Exercise brief: Reproduce the lines word for word, everything from the one containing "At what coordinates" down to the last of the lines, with both ends included. Leave the pictures out of your answer.

Data in this exercise:

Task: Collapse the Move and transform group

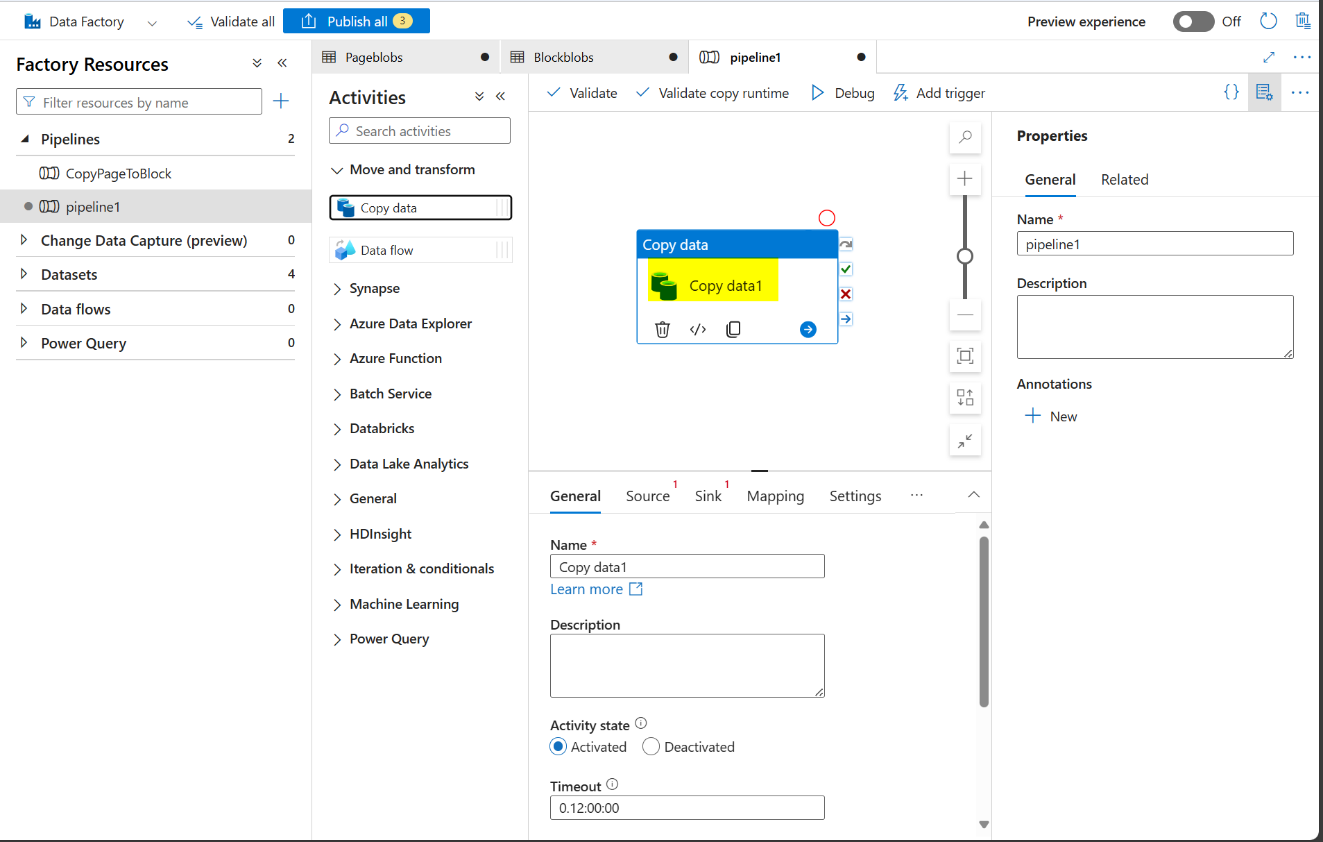Action: (337, 170)
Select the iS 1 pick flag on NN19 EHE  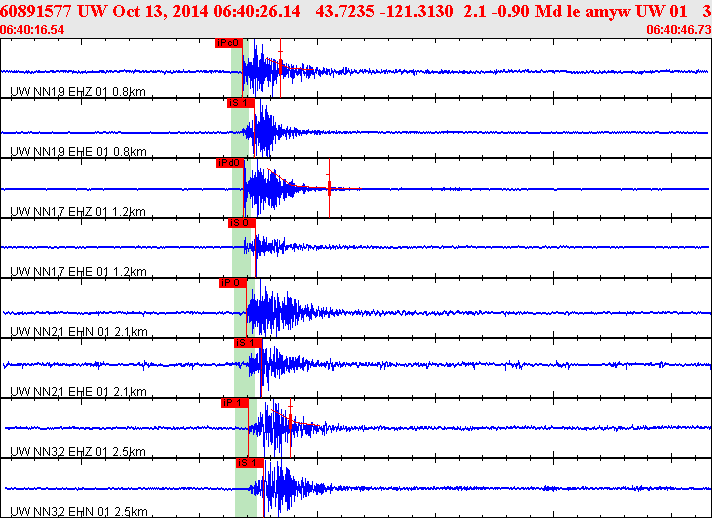click(x=240, y=103)
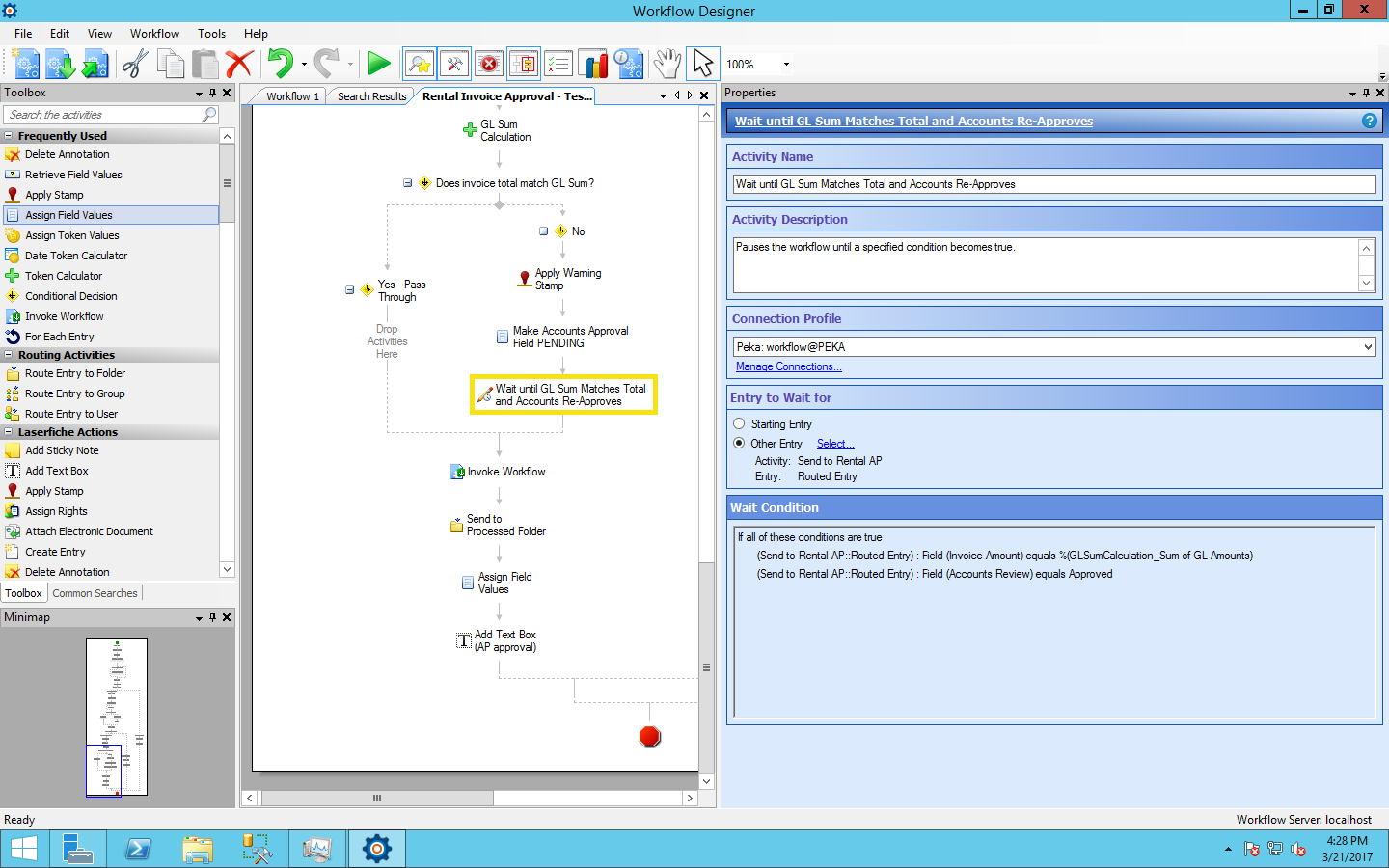
Task: Click the Activity Name text field
Action: coord(1053,184)
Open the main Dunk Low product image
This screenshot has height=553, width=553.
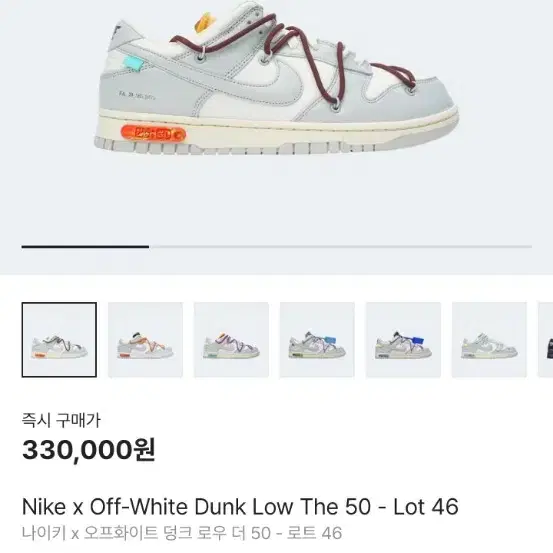(x=276, y=79)

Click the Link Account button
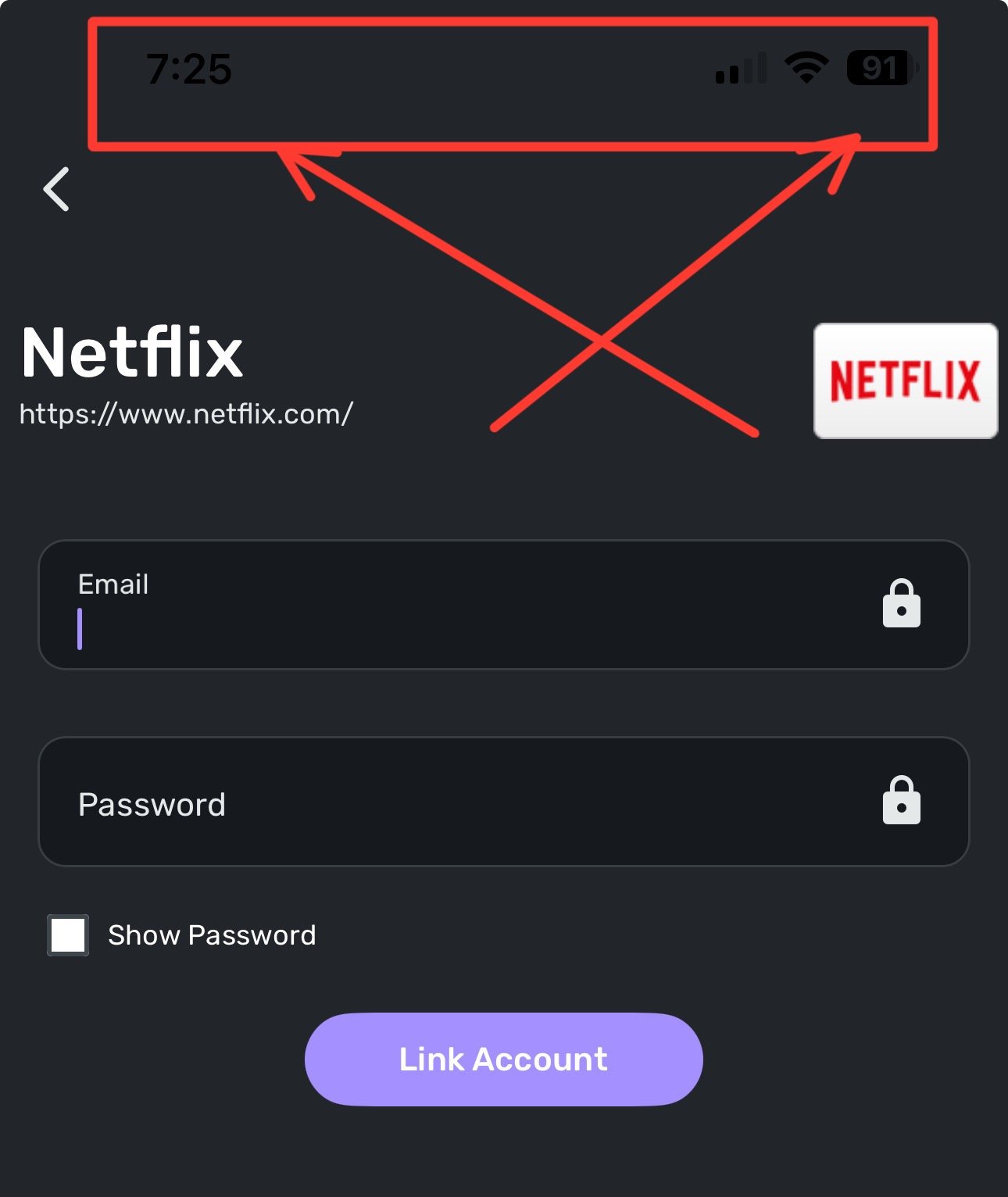point(504,1059)
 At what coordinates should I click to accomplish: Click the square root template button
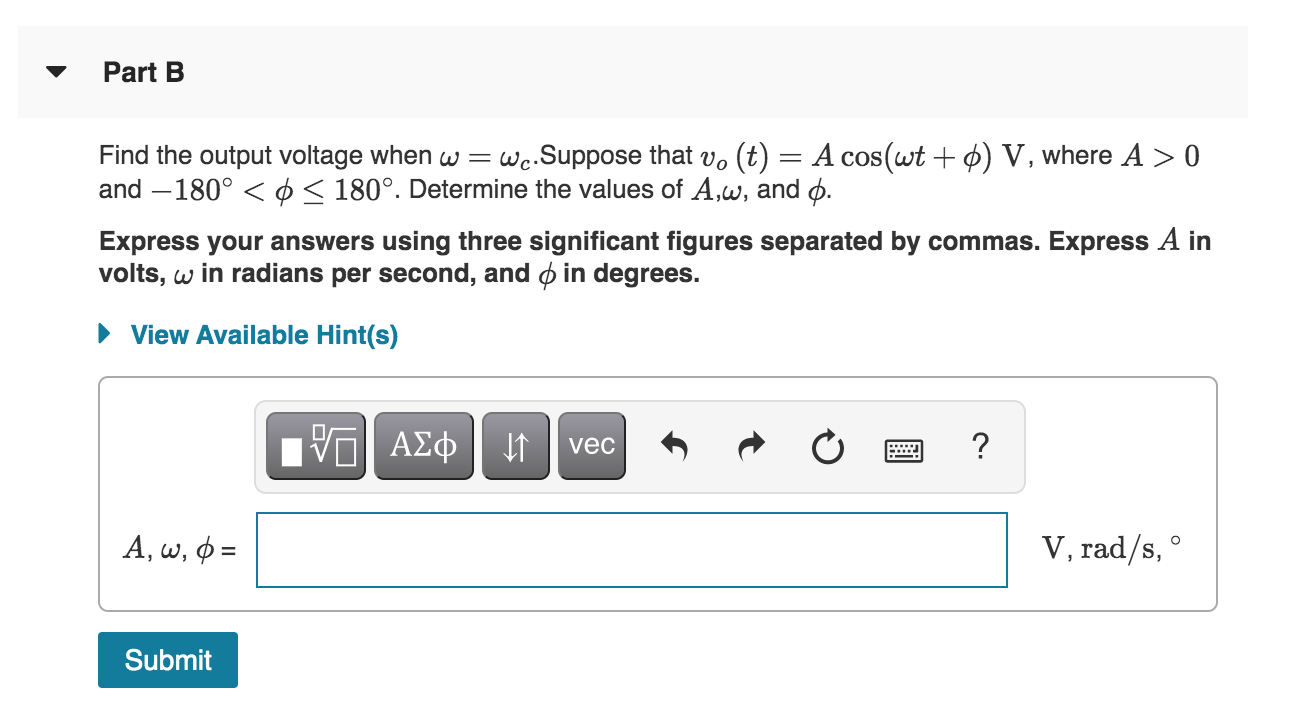pyautogui.click(x=315, y=446)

Finished exercise:
 At what coordinates should I click to accomplish: Click the square root template button
pyautogui.click(x=315, y=446)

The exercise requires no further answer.